When I got into the post office, the deputies were in the area of the postal boxes, discussing something with the woman.

I would hope you would take a note of this incident. And emphasize to all your deputies that blocking a handicapped spot -- even for just a short time -- is rude and insensitive to citizens who they are supposed to be working to protect. 

I did not get a response.

In the big law enforcement scheme of things, disabled parking problems probably rate near the bottom. But from the perspective of all those who rely on those spaces to get to where they want to be, this is a huge deal. How many of us will have brushes with crime in their everyday life? For me, I have a few times been the victim of a thief. And, thankfully, I have never been the victim of a more serious crime.

But I routinely deal with disabled parking lawbreakers: people who are not handicapped but use the spots anyway, drivers who have borrowed disabled parking placards and think it’s OK to take the spaces from the disabled, drivers and passengers who literally jump out of the cars to go to a restaurant or shop. I feel powerless to do anything about them, except give them dirty looks.

My former hometown of Phoenix has a hotline for reporting illegal disabled parkers. No such thing exists in Southern California. One guy, an advocate for wheelchair users, recently made the news in Phoenix when he spotted and photographed an able-bodied Glendale Police officer in a disabled spot and requested that the officer be ticketed.

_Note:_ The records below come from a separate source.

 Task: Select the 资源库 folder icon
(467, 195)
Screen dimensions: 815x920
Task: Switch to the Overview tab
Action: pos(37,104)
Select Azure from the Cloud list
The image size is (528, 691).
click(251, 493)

In that case, the Glendale Police Department chief and others responded right away, apologizing in an email. A police spokesman said such behavior is unacceptable and said the department was handling the incident internally.

Three weeks after I sent my letter, the sheriff’s office has not replied to me.

The disabled man in Arizona suggested that if the officer in question was not ticketed, the department should make him undergo disability sensitivity training.

"It's an issue everywhere," Timm Aguirre said. "This officer's actions show that he's saying maybe it's OK to just park somewhere just for a little while. It's just one spot.
But it's not OK."

Couldn't have said it better myself.